Ein leises Keuchen entweicht meinen Lippen und ich schließe die Augen, genieße dieses Gefühl, wie warme Flüssigkeit über meine Hand rinnt, meine Finger hinunter und dann mit einem leisen tropfenden Geräusch auf dem weißen Porzellan des Waschbecken landet.
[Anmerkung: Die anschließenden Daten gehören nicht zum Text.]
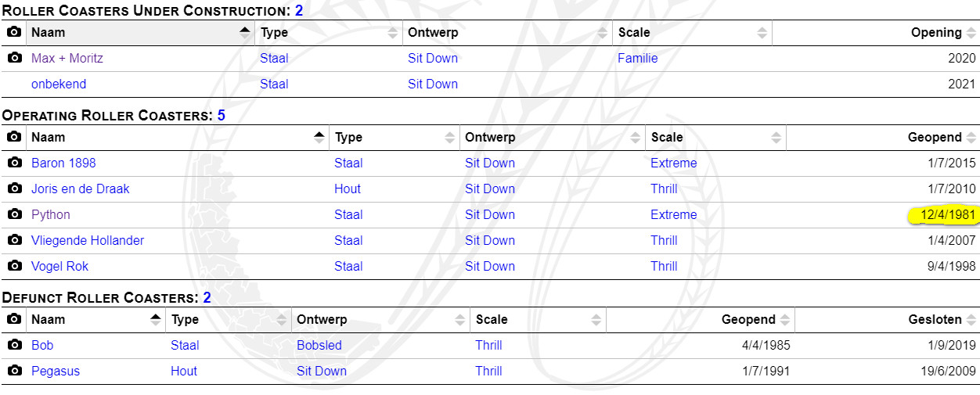Click the camera icon for the Python coaster

tap(14, 214)
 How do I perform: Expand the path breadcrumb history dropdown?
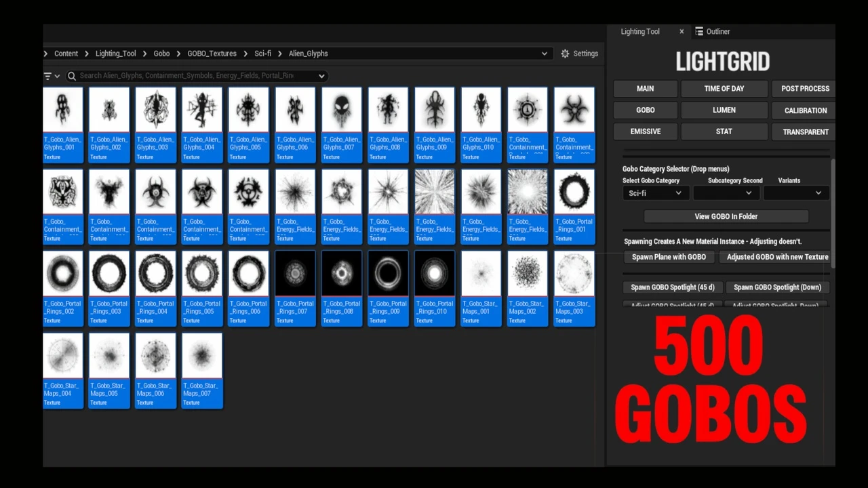544,54
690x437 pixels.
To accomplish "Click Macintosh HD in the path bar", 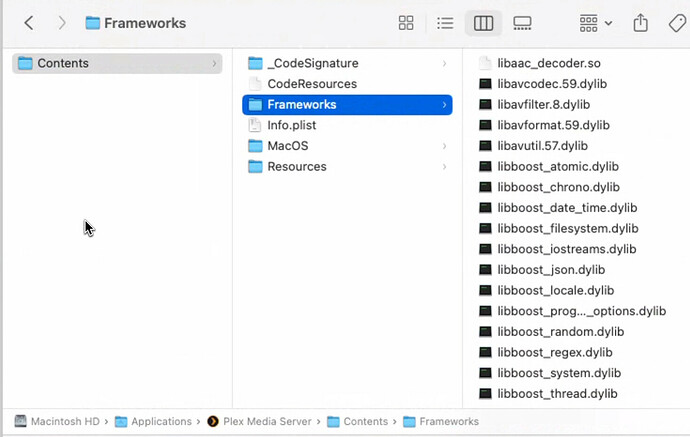I will [66, 422].
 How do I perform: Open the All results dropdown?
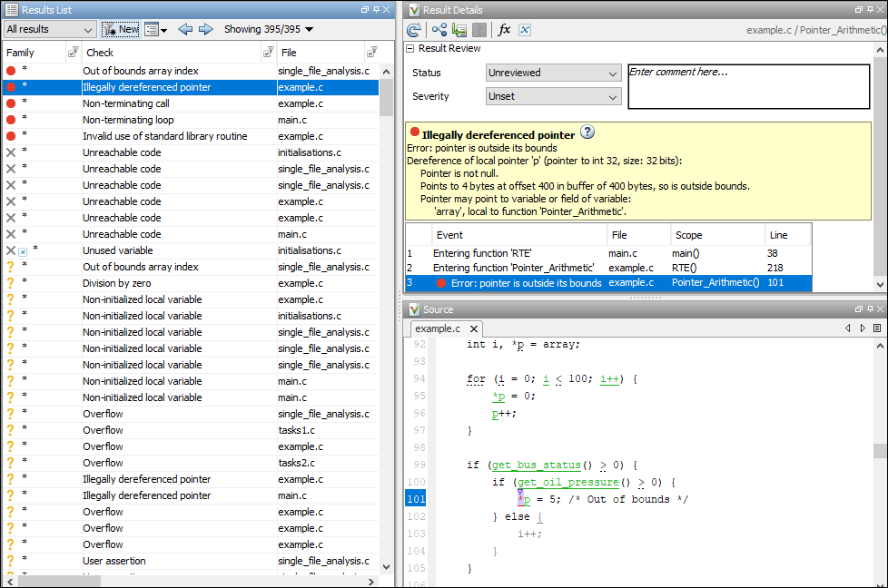[49, 29]
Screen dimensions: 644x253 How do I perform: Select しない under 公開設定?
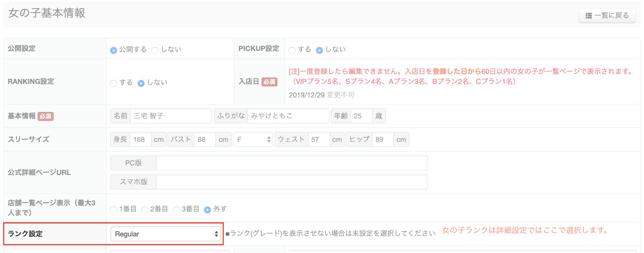[x=155, y=50]
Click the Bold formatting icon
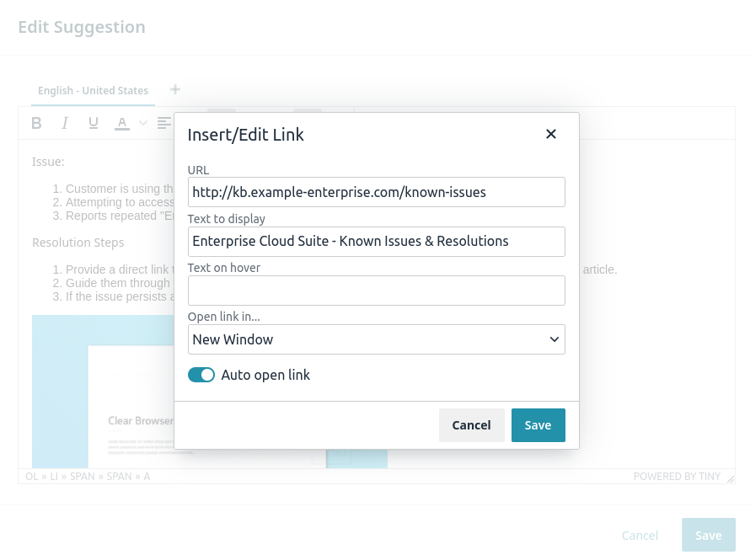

Nach einigen tiefen Atemzügen schlage ich blinzelnd meine Augen auf, blicke hinab in das Waschbecken und betrachte stumm, aber irgendwie zufrieden, wie die roten Tropfen sich ihren Weg zum Abfluss bahnen und darin verschwinden.

Ich drehe den Wasserhahn auf, damit es schneller geht und ich nachher nicht zu viel sauber machen muss. Getrocknetes Blut geht so schwer ab. Umsichtig reinige ich auch die Rasierklinge, die ich benutzt habe, und stecke sie, nachdem ich sie wieder in ihr weißes Papierbriefchen gesteckt habe, in meine Hosentasche.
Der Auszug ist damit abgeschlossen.